Era un día de clases totalmente tranquilo. Llegó el maestro, no saludó, acomodó una mesa al centro del aula, puso una computadora y un proyector, encendió éstos dos y dio las indicaciones:
– Hoy vamos a hacer una actividad diferente.
Todos se vieron con extrañeza y siguieron atentos.
La actividad consistía en que cada estudiante tenía dos minutos para pasar a la computadora y comenzar a escribir lo que se le viniera en gana. Lo que era evidente, es que todos verían en el proyector cada palabra tecleada.
Podían escribir lo que pensaban en el momento, lo que hicieron durante el día, algún recuerdo o incluso preguntas con respuestas.
El turno era voluntario y nada forzoso.
La actividad comenzó con una chica. Describió lo que hizo de su fin de semana.
Después de ella, pasaron unos minutos para que alguien más continuara.
Comenzaron pasando más, uno tras otro sin dejar pausas.
Algunos dudaban, escribían y borraban.
El ritmo fue extraño. El sentimiento que más se leyó fue el miedo.
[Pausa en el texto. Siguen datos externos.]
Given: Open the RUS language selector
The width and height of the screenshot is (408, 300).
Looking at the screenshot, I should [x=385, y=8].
El maestro estaba atento a todo: al que escribía, cómo lo hacía, sus gestos. Se enfocaba al lenguaje corporal de los demás, sus reacciones y algunos comentarios.
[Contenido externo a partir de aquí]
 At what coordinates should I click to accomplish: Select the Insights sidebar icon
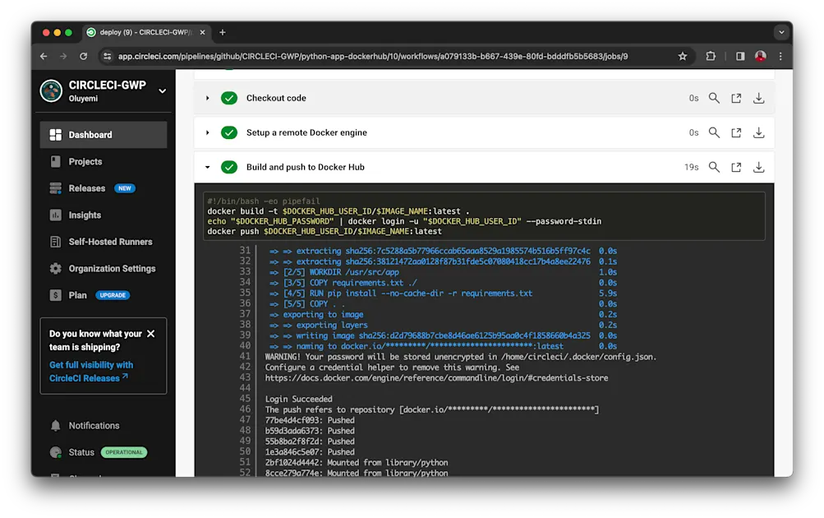point(54,215)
Cuando por fin todos pasaron, el maestro caminando por cada fila explicaba lo siguiente:
“el miedo puede comérselos vivos, pero ustedes tienen el poder, el control de cada situación. Como se dieron cuenta, es importante saber nuestra esencia, qué queremos que los demás sepan de nosotros. La libertad que simboliza la escritura es algo que nadie puede quitarnos. Acérquense a la literatura, que la lectura es un modo de sentirse en otros mundos”.